Genetic predisposition for deafness is a serious health problem for Dalmatians, and only about 70% had normal hearing. Deafness was not recognized by early breeders, so the race was thought wise. Even after recognizing the problem as a genetic defect, the farmers do not understand the nature of dogs, and deafness in Dalmatians continues to be a common problem.
The researchers are now known deafness in albino animals, and the paint is caused by the lack of mature inner ear melanocytes. This may affect one or both ears. The condition is common in other breeds that share a genetic predisposition to light pigmentation. This includes but is not limited to Bull Terriers, Poodles, Boxers, Border Collies and Danes.
Only dogs with bilateral hearing should be allowed to run, although people with unilateral hearing, and also dogs with bilateral deafness, make good pets with proper training. Dalmatians with large patches of color present at birth have a lower rate of hearing loss and improvement of this characteristic, which is currently prohibited in the breed standard, can reduce the frequency of deafness in the breed. One of the main reasons that patches are a factor of disqualification in Dalmatians is to preserve the precious stained layer (dogs of continuous playback with patches would result in largely patched Dalmatians with few spots).

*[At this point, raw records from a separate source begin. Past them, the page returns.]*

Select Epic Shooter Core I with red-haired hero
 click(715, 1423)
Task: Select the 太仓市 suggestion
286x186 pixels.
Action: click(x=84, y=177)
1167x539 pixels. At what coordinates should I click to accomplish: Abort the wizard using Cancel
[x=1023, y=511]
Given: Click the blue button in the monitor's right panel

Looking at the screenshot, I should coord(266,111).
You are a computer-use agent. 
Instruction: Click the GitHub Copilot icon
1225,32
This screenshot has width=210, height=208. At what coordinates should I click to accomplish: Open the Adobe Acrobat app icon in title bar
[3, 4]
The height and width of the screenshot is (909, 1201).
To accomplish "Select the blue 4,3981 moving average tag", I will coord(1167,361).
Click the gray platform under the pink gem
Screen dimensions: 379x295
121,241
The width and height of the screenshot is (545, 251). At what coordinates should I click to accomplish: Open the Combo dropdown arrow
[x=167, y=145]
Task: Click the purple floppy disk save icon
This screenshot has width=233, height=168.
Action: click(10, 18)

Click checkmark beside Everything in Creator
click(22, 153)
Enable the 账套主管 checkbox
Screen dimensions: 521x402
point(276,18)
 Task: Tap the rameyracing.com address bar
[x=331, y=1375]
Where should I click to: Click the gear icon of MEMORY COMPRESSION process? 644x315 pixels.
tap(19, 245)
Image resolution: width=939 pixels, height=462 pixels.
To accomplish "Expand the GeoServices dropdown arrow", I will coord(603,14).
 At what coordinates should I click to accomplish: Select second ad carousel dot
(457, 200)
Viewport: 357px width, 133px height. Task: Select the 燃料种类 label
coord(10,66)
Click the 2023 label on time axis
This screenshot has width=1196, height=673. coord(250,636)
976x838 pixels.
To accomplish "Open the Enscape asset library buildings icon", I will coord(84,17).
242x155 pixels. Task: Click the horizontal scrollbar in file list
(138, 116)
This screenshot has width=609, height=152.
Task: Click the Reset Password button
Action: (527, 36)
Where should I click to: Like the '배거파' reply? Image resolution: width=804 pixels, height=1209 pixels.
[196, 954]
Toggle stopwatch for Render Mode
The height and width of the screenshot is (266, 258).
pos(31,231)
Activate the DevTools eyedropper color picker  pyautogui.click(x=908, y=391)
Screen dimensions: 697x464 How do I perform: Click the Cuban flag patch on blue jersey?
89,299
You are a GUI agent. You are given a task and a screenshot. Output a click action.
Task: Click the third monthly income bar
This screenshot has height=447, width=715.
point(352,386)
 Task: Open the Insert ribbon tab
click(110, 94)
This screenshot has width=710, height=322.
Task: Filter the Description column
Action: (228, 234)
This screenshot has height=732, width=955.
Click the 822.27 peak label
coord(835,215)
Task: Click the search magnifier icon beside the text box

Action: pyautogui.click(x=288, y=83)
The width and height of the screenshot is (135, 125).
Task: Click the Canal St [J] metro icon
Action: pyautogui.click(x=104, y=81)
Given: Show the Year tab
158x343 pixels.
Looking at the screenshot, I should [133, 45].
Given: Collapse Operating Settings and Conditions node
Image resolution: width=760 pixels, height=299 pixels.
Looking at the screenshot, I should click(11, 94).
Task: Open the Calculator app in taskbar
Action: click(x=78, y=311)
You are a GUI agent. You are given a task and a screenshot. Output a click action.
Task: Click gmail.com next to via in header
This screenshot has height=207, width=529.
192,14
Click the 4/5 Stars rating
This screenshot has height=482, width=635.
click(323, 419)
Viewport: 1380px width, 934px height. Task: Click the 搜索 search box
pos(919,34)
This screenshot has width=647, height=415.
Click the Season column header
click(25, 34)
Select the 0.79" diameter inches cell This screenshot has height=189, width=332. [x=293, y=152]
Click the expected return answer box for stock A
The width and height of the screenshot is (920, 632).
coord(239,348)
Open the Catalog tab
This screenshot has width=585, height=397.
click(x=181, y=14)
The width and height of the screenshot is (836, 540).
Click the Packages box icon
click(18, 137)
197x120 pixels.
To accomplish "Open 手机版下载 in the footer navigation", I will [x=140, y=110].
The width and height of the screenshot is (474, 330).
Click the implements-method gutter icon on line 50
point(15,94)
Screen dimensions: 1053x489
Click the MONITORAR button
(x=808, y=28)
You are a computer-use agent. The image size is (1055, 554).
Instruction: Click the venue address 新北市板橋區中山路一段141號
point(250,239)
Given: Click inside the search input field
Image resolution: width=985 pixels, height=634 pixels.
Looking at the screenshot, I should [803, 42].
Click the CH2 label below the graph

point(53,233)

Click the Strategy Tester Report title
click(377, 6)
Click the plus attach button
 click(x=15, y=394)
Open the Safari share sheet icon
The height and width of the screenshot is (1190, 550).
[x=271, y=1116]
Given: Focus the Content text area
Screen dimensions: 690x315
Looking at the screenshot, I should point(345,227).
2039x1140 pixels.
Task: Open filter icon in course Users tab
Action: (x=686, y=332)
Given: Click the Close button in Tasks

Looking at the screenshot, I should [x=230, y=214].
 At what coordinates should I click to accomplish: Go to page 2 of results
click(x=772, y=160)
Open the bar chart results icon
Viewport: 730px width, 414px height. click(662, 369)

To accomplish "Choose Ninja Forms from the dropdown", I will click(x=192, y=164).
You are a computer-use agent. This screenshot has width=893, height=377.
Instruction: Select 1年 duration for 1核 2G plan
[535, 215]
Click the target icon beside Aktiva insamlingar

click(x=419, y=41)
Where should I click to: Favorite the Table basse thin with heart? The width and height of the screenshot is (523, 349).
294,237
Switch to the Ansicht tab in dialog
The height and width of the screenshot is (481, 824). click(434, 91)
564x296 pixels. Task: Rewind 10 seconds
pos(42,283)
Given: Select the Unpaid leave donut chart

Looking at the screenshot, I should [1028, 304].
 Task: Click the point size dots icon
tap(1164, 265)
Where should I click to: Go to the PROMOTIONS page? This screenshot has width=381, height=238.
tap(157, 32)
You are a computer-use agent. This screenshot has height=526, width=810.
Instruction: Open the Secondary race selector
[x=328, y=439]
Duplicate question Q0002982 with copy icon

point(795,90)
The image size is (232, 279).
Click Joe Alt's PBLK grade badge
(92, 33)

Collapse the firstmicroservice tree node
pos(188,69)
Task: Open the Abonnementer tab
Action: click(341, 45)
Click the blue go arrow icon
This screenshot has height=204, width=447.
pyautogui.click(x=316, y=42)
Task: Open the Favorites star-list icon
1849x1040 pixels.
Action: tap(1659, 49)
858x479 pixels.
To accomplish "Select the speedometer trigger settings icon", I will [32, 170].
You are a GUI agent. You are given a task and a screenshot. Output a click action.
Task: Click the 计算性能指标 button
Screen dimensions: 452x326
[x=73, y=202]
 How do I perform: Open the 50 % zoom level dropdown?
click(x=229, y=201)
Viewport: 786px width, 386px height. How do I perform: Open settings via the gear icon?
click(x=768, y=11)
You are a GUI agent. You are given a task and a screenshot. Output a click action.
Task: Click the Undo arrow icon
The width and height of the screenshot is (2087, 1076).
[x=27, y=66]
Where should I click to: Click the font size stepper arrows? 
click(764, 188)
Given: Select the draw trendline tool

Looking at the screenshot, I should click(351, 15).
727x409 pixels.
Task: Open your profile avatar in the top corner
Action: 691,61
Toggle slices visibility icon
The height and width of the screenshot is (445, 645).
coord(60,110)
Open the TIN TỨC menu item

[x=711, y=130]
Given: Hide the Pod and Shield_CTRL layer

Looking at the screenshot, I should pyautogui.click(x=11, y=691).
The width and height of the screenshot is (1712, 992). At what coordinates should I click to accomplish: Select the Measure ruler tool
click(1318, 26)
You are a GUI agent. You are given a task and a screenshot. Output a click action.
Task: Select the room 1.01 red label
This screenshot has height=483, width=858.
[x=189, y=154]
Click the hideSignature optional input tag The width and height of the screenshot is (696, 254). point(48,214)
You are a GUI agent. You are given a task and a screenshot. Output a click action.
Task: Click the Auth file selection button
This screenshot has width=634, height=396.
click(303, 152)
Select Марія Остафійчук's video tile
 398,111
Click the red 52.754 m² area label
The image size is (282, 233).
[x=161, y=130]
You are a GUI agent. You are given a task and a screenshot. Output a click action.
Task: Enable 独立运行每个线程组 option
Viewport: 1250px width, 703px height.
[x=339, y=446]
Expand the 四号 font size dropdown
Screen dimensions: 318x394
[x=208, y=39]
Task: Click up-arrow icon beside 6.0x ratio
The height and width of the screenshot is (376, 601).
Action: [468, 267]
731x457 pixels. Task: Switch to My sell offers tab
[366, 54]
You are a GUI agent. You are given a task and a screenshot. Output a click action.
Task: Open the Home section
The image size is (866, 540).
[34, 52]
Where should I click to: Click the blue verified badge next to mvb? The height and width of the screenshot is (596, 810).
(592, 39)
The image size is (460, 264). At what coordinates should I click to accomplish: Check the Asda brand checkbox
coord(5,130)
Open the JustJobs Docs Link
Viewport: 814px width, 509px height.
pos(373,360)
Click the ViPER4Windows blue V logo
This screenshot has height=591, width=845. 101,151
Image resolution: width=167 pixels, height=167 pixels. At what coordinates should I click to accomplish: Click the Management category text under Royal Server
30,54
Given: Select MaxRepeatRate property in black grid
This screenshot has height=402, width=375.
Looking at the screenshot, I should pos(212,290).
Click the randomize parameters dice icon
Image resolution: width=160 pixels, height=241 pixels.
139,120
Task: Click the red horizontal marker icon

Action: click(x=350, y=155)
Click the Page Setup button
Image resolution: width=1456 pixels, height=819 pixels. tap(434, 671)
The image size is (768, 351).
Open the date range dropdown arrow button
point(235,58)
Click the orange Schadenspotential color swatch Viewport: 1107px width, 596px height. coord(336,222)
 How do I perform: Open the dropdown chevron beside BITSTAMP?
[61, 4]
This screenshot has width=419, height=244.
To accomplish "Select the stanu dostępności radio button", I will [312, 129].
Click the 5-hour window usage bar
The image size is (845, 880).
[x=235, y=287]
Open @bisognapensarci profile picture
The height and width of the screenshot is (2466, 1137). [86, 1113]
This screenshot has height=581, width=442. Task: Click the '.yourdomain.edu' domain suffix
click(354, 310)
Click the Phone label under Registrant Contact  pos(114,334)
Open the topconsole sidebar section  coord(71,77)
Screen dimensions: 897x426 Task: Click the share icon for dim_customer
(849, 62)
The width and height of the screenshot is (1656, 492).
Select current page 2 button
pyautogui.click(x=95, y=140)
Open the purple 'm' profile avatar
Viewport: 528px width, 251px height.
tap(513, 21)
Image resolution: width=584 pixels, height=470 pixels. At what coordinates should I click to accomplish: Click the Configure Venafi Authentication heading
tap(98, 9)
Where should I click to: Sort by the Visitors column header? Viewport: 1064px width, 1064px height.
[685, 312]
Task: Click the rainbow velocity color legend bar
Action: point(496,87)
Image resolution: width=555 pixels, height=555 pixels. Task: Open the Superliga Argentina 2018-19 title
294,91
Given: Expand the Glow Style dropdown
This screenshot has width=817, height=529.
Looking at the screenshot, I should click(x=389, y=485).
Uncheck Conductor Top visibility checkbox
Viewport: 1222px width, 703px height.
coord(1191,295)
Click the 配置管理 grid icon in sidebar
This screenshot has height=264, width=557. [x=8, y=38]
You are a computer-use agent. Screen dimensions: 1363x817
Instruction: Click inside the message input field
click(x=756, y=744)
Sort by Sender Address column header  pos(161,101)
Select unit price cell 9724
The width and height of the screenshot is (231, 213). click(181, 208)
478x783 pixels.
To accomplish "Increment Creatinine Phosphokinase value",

Blue-eyed Dalmatians have a higher incidence of deafness Brown-eyed Dalmatians, although an absolute connection between the two functions has not been conclusively demonstrated. While blue-eyed Dalmatians are not necessarily deaf, many kennel clubs consider blue eyes like a failure or disqualification, and some people discourage the use of blue-eyed dogs in breeding programs.
Dalmatians, like humans, can suffer from hyperuricemia. Dalmatians have problems Livers breaks uric acid, which can accumulate in the serum of the blood (hyperuricemia), causing the fall, and may be secreted at high concentrations in the urine, causing kidney stones and gallstones. These conditions are more likely in middle-aged men. Males over 10 are subject to kidney stones and reduced calcium intake or be given preventive medicines. To reduce the risk of gout and calculations, care owners should limit their intake of purines, ensuring the dogs food containing offal of animals, products or other ingredients that are high in purines. Hyperuricemia in Dalmatians responds to treatment with Orgoteina, the veterinary formulation of the antioxidant enzyme superoxide dismutase.